The lead component 410 extending on the inclined surface 116 of the component accommodator 100 moves forward due to the vibration of the component feeder 88 and the inclination of the inclined surface 116, and moves forward through the inclined plate 152 to the upper surface of the component support member 220. Is discharged to. At this time, the side wall portion 228 of the component support member 220 prevents the lead component 410 from falling from the component support member 220. Then, as the component support member 220 moves forward, the lead components 410 are scattered on the upper surface of the component support member 220.

When the lead parts 410 are scattered on the part support member 220 from the inside of the part container 100, the lead parts 410 are scattered on the part support member 220 in various postures as shown in FIG. To. Specifically, the component body 412 of the lead component 410 is generally rectangular parallelepiped and has six surfaces. The six surfaces are a bottom surface 500 on which the lead 414 extends, a top surface 502 on the back side of the bottom surface 500, and four side surfaces 504,506,508,510. The four side surfaces 504, 506, 508, and 510 are the first side surface 504 having a large surface area and many irregularities, and the second side surface 506, which is the back side of the first side surface 504 and has no irregularities. The third side surface 508 and the fourth side surface 510 on the lateral side of the first side surface 504 and the second side surface 506. The surface area of the third side surface 508 and the fourth side surface 510 is substantially the same, but the area of the flat portion of the third side surface 508 is larger than that of the fourth side surface 510.

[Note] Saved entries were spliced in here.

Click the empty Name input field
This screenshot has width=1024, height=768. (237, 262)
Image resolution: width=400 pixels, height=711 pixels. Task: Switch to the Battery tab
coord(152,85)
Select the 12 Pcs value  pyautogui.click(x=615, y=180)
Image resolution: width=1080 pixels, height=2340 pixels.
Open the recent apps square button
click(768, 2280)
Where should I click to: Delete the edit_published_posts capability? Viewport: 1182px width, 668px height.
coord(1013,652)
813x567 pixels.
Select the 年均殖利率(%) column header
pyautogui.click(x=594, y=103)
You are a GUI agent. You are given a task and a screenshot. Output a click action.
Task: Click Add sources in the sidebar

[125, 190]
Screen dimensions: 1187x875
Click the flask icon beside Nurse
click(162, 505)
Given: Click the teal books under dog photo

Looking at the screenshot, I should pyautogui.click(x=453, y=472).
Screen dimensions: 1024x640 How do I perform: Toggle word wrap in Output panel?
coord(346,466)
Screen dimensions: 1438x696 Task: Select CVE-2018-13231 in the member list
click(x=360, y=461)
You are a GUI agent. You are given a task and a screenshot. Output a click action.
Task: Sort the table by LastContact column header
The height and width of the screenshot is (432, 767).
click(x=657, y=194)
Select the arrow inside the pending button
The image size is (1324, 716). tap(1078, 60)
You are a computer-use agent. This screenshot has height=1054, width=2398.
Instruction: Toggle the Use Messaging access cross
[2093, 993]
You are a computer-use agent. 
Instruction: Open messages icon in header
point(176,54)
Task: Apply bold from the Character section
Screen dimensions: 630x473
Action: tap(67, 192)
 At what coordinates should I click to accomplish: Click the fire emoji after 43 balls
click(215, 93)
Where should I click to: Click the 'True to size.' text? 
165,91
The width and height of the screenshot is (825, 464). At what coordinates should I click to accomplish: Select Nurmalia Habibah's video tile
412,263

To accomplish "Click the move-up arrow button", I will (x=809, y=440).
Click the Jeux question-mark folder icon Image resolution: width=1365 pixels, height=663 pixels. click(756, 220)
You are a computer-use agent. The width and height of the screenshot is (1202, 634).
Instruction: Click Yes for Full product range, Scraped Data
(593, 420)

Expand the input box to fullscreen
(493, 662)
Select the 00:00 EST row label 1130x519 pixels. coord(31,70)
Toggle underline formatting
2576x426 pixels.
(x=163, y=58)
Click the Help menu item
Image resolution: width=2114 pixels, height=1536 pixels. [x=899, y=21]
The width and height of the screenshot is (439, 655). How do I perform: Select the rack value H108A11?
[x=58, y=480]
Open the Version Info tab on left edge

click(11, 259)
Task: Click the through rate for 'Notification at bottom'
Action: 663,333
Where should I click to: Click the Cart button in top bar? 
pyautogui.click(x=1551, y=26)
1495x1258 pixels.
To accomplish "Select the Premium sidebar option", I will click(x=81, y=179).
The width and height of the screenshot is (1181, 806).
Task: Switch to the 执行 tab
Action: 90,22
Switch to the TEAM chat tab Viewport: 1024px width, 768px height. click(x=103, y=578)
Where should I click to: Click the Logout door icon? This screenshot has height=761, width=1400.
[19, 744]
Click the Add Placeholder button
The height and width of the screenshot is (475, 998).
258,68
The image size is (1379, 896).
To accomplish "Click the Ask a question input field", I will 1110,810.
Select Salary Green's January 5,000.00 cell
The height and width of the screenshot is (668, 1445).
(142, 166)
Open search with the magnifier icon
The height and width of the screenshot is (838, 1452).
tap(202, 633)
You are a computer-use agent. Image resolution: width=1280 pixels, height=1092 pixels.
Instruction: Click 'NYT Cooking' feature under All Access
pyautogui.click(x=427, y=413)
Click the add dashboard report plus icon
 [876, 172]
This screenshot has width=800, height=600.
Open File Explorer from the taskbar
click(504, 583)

When such lead parts 410 are scattered on the part support member 220, the lead parts 410 are supported on the part support member 220 in approximately six postures. Specifically, a posture in which the first side surface 504 is directed directly upward (hereinafter, may be referred to as "first posture") and a posture in which the second side surface 506 is directed directly upward (hereinafter, "second posture"). (May be described as), a posture in which the third side surface 508 is directed directly upward (hereinafter, may be described as "third posture"), and a posture in which the fourth side surface 510 is directed directly upward (hereinafter, described as "3rd posture"). , "Fourth posture"), the posture with the bottom surface 500 facing straight up (hereinafter, may be referred to as "fifth posture"), and the first side surface 504 or the second side surface 506. The lead component 410 is supported on the component support member 220 in any of the six postures of the posture in which the head is obliquely upward (hereinafter, may be referred to as “sixth posture”). .. In the lead component 410 in the sixth posture, the tip of the lead component 410 comes into contact with the component support member 220, so that the first side surface 504 or the second side surface 506 faces diagonally upward.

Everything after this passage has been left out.